Thousands of internet-facing control panels connected to the AI automation tool OpenClaw are vulnerable to takeover due to misconfigured access controls and known software flaws, according to a new report by SecurityScorecard. The cybersecurity firm’s research highlights a significant security risk posed by exposed AI infrastructure.
The STRIKE Threat Intelligence team identified 28,663 unique IP addresses hosting exposed OpenClaw control panels across 76 countries. Of these, 12,812 instances were found to be vulnerable to remote code execution, allowing attackers to potentially gain full control of the affected machines. The report indicates that 63 percent of observed OpenClaw deployments are vulnerable.

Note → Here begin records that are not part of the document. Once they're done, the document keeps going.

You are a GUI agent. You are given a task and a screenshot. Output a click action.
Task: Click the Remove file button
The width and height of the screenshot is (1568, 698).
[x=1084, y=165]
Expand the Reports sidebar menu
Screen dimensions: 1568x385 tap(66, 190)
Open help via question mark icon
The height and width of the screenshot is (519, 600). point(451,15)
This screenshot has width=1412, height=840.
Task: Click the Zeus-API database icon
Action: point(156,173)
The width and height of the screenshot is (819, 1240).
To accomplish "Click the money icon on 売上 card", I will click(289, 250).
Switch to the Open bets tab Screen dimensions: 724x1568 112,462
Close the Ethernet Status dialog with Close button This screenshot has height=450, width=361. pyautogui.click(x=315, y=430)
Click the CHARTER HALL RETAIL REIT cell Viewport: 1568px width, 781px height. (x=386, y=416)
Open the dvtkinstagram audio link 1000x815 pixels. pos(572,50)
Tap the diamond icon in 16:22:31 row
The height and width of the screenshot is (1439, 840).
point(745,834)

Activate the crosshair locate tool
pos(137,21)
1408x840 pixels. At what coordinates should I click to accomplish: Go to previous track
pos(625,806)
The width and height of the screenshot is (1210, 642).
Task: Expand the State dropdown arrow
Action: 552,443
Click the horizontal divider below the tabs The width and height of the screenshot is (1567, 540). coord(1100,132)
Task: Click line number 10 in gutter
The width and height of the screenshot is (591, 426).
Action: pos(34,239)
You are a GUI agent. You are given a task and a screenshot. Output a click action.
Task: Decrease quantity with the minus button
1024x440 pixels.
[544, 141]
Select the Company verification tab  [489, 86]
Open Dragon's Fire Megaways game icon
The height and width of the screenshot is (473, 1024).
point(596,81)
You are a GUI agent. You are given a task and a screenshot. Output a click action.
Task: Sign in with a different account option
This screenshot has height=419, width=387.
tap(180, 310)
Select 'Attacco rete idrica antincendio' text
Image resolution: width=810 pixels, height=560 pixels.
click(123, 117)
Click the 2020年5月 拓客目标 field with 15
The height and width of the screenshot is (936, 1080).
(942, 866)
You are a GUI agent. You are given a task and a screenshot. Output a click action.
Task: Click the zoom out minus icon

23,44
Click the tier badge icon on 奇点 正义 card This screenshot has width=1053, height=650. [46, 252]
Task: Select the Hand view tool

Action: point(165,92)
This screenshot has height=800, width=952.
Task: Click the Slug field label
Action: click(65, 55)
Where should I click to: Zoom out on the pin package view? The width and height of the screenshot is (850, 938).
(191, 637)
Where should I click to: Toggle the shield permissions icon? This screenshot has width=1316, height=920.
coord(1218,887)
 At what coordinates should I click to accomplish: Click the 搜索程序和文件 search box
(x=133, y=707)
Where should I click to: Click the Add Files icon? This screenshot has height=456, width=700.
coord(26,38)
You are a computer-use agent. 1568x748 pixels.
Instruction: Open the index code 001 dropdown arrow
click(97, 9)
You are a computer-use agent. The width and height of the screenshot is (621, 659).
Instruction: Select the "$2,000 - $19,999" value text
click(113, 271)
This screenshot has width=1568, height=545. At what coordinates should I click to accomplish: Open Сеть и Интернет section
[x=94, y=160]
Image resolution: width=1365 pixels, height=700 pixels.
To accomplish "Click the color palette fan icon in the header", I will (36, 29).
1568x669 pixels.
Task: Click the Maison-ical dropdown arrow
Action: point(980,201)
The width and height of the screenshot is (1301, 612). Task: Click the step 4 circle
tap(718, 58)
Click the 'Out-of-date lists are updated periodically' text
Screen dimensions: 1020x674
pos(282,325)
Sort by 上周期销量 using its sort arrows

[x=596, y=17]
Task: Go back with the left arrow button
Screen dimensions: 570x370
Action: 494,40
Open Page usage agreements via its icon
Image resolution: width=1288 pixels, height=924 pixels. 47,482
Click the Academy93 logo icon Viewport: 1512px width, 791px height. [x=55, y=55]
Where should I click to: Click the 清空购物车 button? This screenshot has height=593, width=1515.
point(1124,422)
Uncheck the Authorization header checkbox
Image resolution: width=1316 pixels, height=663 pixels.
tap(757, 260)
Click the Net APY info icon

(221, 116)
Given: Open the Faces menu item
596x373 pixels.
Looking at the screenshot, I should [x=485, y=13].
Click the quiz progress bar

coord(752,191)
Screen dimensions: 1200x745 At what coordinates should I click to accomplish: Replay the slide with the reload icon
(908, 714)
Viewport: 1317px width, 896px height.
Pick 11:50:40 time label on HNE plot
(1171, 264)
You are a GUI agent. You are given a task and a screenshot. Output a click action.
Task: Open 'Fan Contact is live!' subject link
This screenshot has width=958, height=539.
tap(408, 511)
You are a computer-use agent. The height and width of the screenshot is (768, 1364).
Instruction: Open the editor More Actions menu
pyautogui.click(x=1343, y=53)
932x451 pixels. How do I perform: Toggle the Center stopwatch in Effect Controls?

Exposed OpenClaw Instances Pose Significant Security Risks
The findings emerge as OpenClaw, previously known as Moltbot and Clawdbot, along with its platform Moltbook, have garnered attention for their AI agents interacting publicly. While much of the discussion has centered on speculation about advanced artificial intelligence, security experts are emphasizing the tangible threats stemming from insecure infrastructure and excessive permissions granted to these automated tools. The primary concern is not sentient AI, but the potential for exploitation of these systems.
Identified Vulnerabilities and Exploitability
SecurityScorecard identified three high-severity vulnerabilities (CVEs) with CVSS scores ranging from 7.8 to 8.8, for which public exploit code is available. Additionally, 549 exposed instances were linked to previous breach activity, and 1,493 were associated with known software vulnerabilities. The concentration of exposed OpenClaw instances on major cloud and hosting providers suggests that insecure configuration practices are widespread.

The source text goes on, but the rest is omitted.